表: Candidate
+-------------+----------+
| Column Name | Type |
+-------------+----------+
| id | int |
| name | varchar |
+-------------+----------+
id 是该表中具有唯一值的列
该表的每一行都包含关于候选对象的id和名称的信息。表: Vote
+-------------+------+
| Column Name | Type |
+-------------+------+
| id | int |
| candidateId | int |
+-------------+------+
id 是自动递增的主键(具有唯一值的列)。
candidateId是id来自Candidate表的外键(reference 列)。
该表的每一行决定了在选举中获得第i张选票的候选人。编写解决方案来报告获胜候选人的名字(即获得最多选票的候选人)。
生成的测试用例保证 只有一个候选人赢得选举。
返回结果格式如下所示。
示例 1:
输入:
Candidate table:
+----+------+
| id | name |
+----+------+
| 1 | A |
| 2 | B |
| 3 | C |
| 4 | D |
| 5 | E |
+----+------+
Vote table:
+----+-------------+
| id | candidateId |
+----+-------------+
| 1 | 2 |
| 2 | 4 |
| 3 | 3 |
| 4 | 2 |
| 5 | 5 |
+----+-------------+
输出:
+------+
| name |
+------+
| B |
+------+
解释:
候选人B有2票。候选人C、D、E各有1票。
获胜者是候选人B。

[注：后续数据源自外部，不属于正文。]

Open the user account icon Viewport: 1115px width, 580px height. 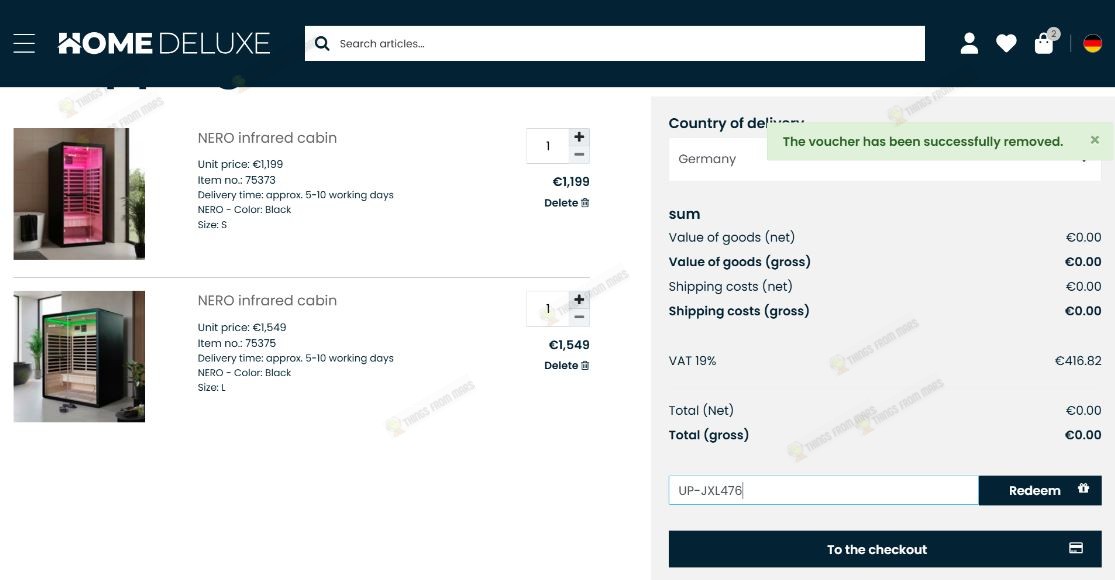pyautogui.click(x=969, y=43)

思路:
1、首先两个表关联
2、需要对candidateId进行count()统计个数,对candidateId 分组
本题有多个解法方式
代码1:(row_number)
sql
SELECT name
FROM (
SELECT t1.name,
ROW_NUMBER() OVER (ORDER BY COUNT(t2.candidateId) DESC) AS rn
FROM Candidate t1
JOIN Vote t2 ON t1.id = t2.candidateId
GROUP BY t1.id, t1.name
)
WHERE rn = 1;代码2:(子查询和join连接,支持平票)
sql
SELECT t1.name
FROM Candidate t1
JOIN (
SELECT t2.candidateId, COUNT(*) AS vote_count
FROM Vote t2
GROUP BY t2.candidateId
) t3 ON t1.id = t3.candidateId
WHERE t3.vote_count = (
SELECT MAX(t4.cnt)
FROM (
SELECT COUNT(*) AS cnt
FROM Vote t4
GROUP BY candidateId
) t4
);代码3:(MySQL/PostgreSql join+order imit);
sql
SELECT t1.name
FROM Candidate t1
JOIN Vote t2 ON t1.id = t2.candidateId
GROUP BY t1.id, t1.name
ORDER BY COUNT(*) DESC
LIMIT 1;代码4:(笛卡尔积)
sql
select name
from Candidate a,Vote b
where a.id=b.candidateId
group by name
having count(1)>=all(select count(1) from Vote group by candidateId )